9:15: I fall into a wonderfully deep sleep guaranteed to rejuvenate me for the entire week.
9:30: I wake up feeling like I’ve slept for hours only to glance at the clock to see that I’ve been asleep for exactly 15 minutes. It will take me forever to fall asleep again.
9:30-10:30: Toss and turn trying desperately to find a position that doesn’t feel like every part of my body is lying on nails. I look at the clock hoping that maybe I’ve been asleep for hours without know it but no dice.
10:35: Finally fall asleep and manage to stay that way until…
10:55: When Steve lands in bed like a cluster bomb, throwing the covers and tossing himself around as if he were a crepe in a frying pan. He adds a few sneezes and grunts and voila! I am completely and utterly awake and ready to kill my bed mate.

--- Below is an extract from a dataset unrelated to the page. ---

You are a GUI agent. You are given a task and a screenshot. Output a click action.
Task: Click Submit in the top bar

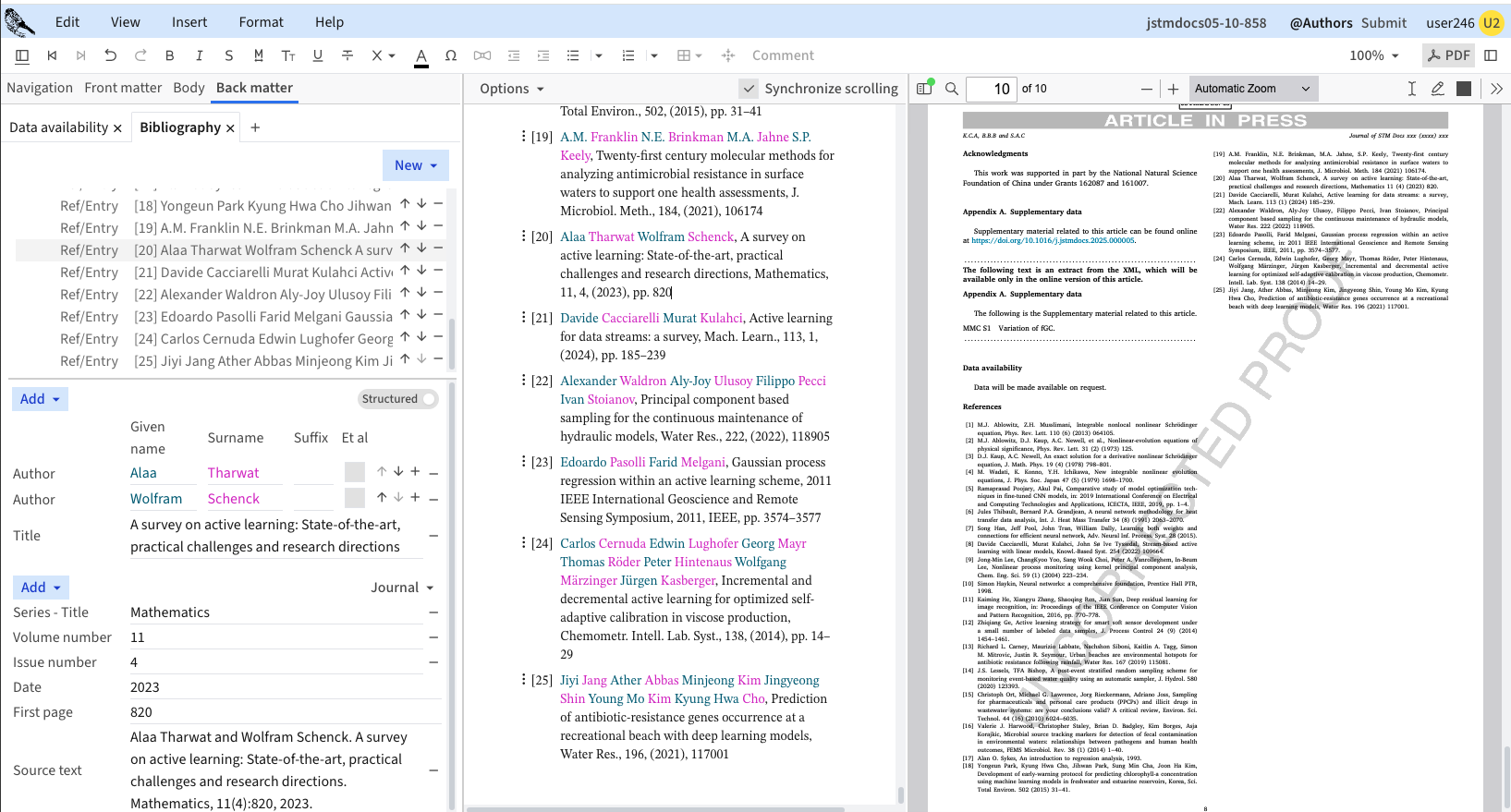point(1383,22)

10:55—11:30: Lie in bed dreaming up ways to torture my husband or at least wake him up. How can he sleep so deeply while I’m over here planning his untimely demise? I tell myself to relax and start counting something, anything-- sheep, enchiladas, kittens, to find some sleep.
12:38 am: Finally fall asleep again after having checked the clock at least a dozen times to see if I had just dreamt being awake.
2:00: The snoring concerto kicks in, bass section and all. I look over at mi amore, see that he is lying on his back so I give him a gentle tap on his arm (okay, maybe I whack him a good one but at this point can you blame me??) which is his signal to turn on his left side so that his snores will calm down to snorts and we can all get some sleep. I check the clock once again and utter some words that cannot be printed in a family newspaper.
2:30: The dog decides to meander in and begins to shake, stretch and then lick every single part of his body. The slobbery licks make me so nauseated that I threaten to dismember said animal unless he goes to sleep. He looks at me as if I have lost my mind.
3:38: I look at the clock and see that I have exactly one hour and 62 minutes left before I have to get up at 5:00. I try to count my blessings (enchiladas sure didn’t work) and all I can come up with is that I may be exhausted but at least the snoring and licking have stopped.
4:45: I finally fall into a deep, deep rejuvenating sleep.
5:00 am: My alarm goes off and when I realize that I have to get up I decide to ignore it and go back to sleep. At that point a cold nose pokes itself into my side demanding to be fed. It’s been a long day’s night.